--- Dados de entrada ---

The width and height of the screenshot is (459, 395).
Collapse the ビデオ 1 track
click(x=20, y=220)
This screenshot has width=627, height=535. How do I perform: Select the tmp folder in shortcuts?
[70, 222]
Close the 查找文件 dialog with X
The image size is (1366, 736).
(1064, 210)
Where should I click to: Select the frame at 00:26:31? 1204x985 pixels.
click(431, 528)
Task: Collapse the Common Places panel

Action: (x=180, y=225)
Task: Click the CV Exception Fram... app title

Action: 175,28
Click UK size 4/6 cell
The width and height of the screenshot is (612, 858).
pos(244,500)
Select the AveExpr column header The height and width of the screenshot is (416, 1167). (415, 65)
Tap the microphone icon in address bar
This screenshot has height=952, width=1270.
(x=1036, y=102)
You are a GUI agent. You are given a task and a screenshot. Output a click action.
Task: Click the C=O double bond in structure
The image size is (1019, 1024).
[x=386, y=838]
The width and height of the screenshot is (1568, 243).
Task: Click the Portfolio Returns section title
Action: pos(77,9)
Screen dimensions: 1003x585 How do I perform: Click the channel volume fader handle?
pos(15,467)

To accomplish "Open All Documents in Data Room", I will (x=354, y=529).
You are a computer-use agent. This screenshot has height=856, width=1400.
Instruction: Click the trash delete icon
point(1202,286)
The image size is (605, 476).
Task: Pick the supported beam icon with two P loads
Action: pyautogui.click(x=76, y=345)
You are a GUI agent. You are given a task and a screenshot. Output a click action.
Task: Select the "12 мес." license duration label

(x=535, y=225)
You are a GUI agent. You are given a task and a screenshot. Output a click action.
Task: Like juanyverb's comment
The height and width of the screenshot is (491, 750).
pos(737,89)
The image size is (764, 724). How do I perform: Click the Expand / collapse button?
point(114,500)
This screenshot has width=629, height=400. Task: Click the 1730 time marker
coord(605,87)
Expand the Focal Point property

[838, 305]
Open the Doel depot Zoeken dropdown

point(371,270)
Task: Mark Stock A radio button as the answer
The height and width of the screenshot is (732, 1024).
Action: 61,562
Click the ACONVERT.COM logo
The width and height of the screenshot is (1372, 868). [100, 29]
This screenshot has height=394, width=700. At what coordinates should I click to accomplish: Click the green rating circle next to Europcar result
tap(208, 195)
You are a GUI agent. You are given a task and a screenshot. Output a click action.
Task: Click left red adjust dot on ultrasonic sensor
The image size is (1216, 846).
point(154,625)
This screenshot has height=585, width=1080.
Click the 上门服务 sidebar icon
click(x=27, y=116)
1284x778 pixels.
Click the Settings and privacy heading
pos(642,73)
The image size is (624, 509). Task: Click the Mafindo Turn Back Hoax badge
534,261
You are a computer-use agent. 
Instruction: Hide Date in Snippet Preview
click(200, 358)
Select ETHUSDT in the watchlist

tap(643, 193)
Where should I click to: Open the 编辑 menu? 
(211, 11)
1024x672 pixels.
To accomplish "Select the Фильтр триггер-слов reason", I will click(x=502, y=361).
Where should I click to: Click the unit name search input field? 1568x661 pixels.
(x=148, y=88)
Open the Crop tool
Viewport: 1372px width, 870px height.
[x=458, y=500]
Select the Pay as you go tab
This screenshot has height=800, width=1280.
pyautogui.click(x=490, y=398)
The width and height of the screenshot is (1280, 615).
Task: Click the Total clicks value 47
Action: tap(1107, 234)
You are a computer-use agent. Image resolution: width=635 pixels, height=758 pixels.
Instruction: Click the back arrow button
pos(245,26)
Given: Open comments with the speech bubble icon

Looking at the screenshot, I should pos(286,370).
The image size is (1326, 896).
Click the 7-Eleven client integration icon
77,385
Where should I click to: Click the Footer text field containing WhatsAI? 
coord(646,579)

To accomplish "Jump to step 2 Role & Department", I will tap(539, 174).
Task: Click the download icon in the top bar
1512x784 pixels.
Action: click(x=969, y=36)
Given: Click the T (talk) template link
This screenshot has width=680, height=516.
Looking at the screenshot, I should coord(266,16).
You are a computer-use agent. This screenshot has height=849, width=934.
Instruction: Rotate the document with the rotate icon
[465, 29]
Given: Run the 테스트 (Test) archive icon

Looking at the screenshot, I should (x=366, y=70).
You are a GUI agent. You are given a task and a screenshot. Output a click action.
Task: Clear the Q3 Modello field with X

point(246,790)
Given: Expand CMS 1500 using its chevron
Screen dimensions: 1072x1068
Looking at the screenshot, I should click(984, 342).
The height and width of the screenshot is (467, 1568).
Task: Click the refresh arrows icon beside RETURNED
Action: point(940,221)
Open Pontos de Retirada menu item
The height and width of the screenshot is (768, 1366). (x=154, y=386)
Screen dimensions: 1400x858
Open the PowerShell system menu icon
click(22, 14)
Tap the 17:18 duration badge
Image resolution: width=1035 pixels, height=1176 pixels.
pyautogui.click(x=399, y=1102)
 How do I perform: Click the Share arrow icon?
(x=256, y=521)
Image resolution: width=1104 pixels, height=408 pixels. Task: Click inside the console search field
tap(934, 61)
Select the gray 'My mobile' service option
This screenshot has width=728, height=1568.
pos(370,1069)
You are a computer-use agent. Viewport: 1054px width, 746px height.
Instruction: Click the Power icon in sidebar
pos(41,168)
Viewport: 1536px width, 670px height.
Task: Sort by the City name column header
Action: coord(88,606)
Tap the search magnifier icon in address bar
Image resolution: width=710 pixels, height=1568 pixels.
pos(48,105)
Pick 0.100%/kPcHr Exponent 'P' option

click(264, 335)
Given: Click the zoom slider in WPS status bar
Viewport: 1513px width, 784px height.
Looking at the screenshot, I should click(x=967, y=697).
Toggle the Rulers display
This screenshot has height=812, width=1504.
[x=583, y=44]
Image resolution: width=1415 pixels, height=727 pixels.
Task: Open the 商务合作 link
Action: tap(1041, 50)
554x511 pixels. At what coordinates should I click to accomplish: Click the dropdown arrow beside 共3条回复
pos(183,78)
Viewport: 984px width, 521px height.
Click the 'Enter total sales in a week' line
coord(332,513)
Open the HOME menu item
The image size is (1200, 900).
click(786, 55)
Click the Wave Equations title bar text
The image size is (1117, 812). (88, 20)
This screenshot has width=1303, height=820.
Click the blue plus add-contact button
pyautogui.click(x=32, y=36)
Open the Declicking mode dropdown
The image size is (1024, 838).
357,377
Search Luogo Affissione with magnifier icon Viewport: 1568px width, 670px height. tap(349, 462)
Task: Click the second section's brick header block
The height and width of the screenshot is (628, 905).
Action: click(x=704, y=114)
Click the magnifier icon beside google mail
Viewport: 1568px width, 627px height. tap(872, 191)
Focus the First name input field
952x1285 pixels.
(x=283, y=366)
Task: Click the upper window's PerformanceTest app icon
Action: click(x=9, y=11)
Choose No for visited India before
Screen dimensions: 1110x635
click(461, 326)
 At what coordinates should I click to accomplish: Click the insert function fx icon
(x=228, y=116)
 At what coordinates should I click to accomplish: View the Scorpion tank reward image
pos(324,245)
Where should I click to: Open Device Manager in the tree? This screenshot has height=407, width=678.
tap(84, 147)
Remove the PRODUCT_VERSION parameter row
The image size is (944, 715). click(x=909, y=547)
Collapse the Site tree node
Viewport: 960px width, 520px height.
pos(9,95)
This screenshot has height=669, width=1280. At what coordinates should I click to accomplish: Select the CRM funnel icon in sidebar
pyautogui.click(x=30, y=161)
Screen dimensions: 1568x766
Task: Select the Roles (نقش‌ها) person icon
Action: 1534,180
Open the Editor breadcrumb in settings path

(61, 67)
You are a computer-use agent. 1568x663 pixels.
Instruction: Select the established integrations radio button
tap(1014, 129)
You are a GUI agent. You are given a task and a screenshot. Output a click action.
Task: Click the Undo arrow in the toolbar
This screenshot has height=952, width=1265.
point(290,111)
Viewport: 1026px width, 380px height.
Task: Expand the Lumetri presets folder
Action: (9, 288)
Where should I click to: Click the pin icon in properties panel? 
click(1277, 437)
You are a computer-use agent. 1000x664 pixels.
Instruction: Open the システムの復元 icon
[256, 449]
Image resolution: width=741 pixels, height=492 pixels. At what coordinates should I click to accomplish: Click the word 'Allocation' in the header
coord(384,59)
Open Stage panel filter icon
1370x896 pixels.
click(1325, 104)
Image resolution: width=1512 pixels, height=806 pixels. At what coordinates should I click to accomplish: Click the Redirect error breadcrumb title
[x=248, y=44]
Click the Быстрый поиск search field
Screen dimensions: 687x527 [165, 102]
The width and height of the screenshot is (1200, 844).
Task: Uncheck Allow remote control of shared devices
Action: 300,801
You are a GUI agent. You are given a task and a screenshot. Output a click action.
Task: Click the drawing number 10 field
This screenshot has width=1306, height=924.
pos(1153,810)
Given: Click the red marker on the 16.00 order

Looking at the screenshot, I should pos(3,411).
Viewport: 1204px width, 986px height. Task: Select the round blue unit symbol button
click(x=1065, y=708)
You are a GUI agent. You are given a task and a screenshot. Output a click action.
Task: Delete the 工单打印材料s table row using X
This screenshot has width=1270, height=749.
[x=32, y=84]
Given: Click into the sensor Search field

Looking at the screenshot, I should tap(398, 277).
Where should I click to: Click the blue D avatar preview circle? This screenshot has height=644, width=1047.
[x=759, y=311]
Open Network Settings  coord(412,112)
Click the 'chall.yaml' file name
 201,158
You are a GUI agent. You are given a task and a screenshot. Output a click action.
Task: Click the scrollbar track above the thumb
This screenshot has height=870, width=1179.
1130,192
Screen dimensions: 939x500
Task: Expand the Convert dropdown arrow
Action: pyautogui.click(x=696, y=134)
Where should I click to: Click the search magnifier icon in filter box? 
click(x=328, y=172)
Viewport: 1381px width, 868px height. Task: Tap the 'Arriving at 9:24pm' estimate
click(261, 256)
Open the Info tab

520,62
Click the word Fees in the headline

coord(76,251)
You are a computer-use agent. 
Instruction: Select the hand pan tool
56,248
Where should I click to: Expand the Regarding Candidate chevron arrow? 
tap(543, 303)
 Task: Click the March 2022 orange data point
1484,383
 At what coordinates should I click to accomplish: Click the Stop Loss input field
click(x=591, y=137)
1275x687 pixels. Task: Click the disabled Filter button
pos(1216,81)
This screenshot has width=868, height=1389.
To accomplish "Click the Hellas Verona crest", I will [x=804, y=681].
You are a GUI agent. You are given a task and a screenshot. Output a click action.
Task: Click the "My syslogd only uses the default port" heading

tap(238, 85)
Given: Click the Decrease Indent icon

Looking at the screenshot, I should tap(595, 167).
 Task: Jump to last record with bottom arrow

---

* _Problema curto_
Reproduza sem nenhuma alteração as linhas dos dados, da linha que contém "Open the Info tab" até a última linha dos dados, incluindo as duas.

* _Resposta final_
Open the Info tab

520,62
Click the word Fees in the headline

coord(76,251)
You are a computer-use agent. 
Instruction: Select the hand pan tool
56,248
Where should I click to: Expand the Regarding Candidate chevron arrow? 
tap(543, 303)
 Task: Click the March 2022 orange data point
1484,383
 At what coordinates should I click to accomplish: Click the Stop Loss input field
click(x=591, y=137)
1275x687 pixels. Task: Click the disabled Filter button
pos(1216,81)
This screenshot has width=868, height=1389.
To accomplish "Click the Hellas Verona crest", I will [x=804, y=681].
You are a GUI agent. You are given a task and a screenshot. Output a click action.
Task: Click the "My syslogd only uses the default port" heading

tap(238, 85)
Given: Click the Decrease Indent icon

Looking at the screenshot, I should tap(595, 167).
 Task: Jump to last record with bottom arrow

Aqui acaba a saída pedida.